One clear implication of all this is that tax increases are not at all mathematically necessary to close the gap, even in the near term. In fact, the Obama administration does not pretend that tax increases are a practical matter; it has been fairly explicit that it considers raising taxes to be a moral matter. The so-called conservatives who support Obama in his bid for tax increases and who insist that raising taxes is both the necessary and responsible thing to do are ignorant, mouthy ideologues, at best.

Concerning the debt ceiling's role in causing a default, there are at least four falsehoods dumbing down and polluting the national conversation, and they are propagated irresponsibly by a left-wing media (including some left-center anchors at Fox News).

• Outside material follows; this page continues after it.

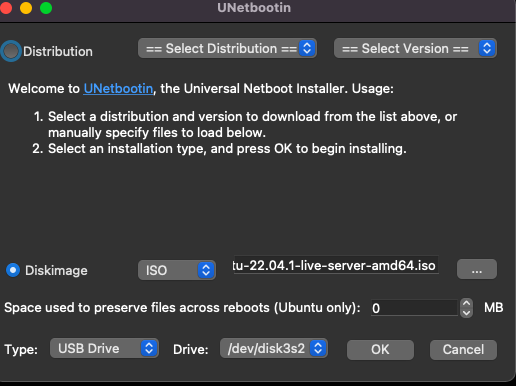The image size is (516, 386).
Task: Increase persistence space with up arrow
Action: tap(466, 303)
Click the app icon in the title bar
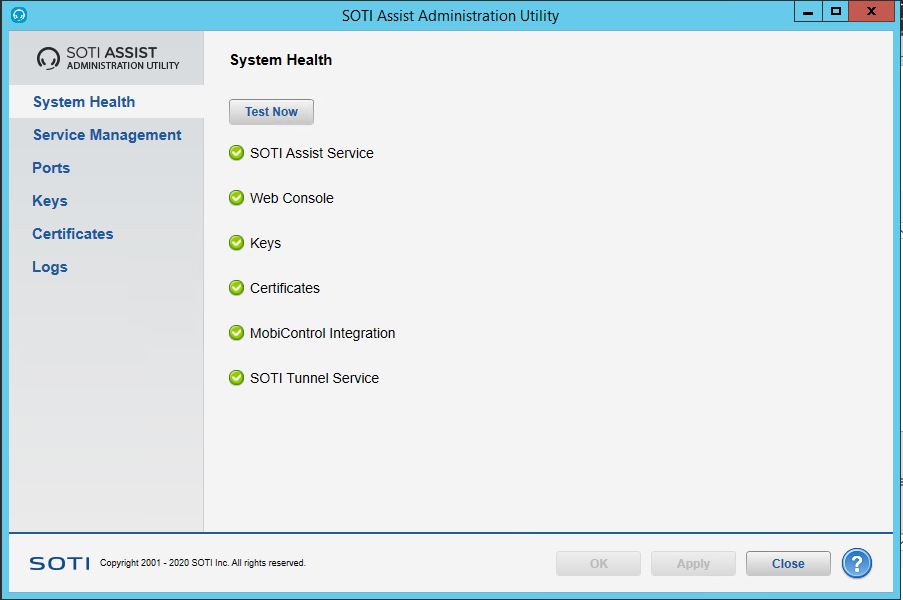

These are the supposed inability of the government to make debt payments if the ceiling is not raised; the conflation of U.S. Treasury debt with securities issued by other government agencies; the notion that political events, not financial ones, trigger downgrades; and the notion that the threat of downgrade is coming from a failure to allocate for continued spending and debt payment.

As anyone who has been paying attention knows, ongoing federal revenues exceed interest payments on U.S. Treasuries by a very large margin ($180 billion vs. $44 billion a month on average). There is no chance of default.

The federal government can and will continue making all its payments on the debt whether it is authorized to spend past the current debt ceiling or not. The Obama administration is not telling the truth when it claims that the government will run out of money to make debt payments on August 2. It will cut spending elsewhere before it defaults.

If Obama refused to make the debt payments, he would be destroyed politically even if he continued to blame Republicans for events. The circumstances behind a U.S. default do not constitute the kind of secret that can remain hidden.

Securities issued by certain government agencies, such as Fannie and Freddie, have been implicitly conflated with U.S. Treasuries in the debate. If Congress does not raise the debt ceiling, some of these securities may get downgraded, which would increase borrowing costs for these agencies, but these securities are not U.S. Treasuries. There will not be an economic Armageddon if ratings agencies downgrade them. Only the ratings of U.S. Treasuries matter in terms of global systemic effects.

Contrary to propaganda, the ratings agencies have not threatened to downgrade U.S. Treasury debt if the debt ceiling is not raised. The big three rating agencies will not downgrade U.S. Treasury debt over a political event or non-event. They would get sued if they did.

U.S. Treasuries set the standard for virtually every other kind of security in the world, and the big three have a special status that is codified in law. They have to stick with financial event probabilities in their ratings, not the probability of seniors getting the Social Security checks they were "promised" or some cabinet agency getting funded.

The ratings agencies will downgrade for "actual" defaults (which include technical defaults). Various rating agencies have cautioned that the U.S. is or will be on a ratings watch. A ratings watch is not a downgrade. It is an observation policy.

The greater threat to the credit ratings of U.S. Treasuries is from runaway debt that destabilizes the country's ability to pay back these formal debt obligations, and the rating agencies have cautioned that downgrades are forthcoming if the national debt is not brought under control within a matter of months. This has led to the spectacle of a supposed national leader carping at a private financial organization over its professional judgment of the financial health of an entity it is charged with rating by its clients.

It is possible that the entire GOP is too dim to know all this, but given that the leadership has experts advising them, a more parsimonious explanation is that they have made a strategic decision not to challenge any of the misinformation for whatever reason. With Senate Republican leadership, that reason seems to be that they are in conscious, fundamental agreement with the Democrat worldview and thus would not benefit by the public understanding the truth. That is my theory, and it will be tested over the coming 15 months.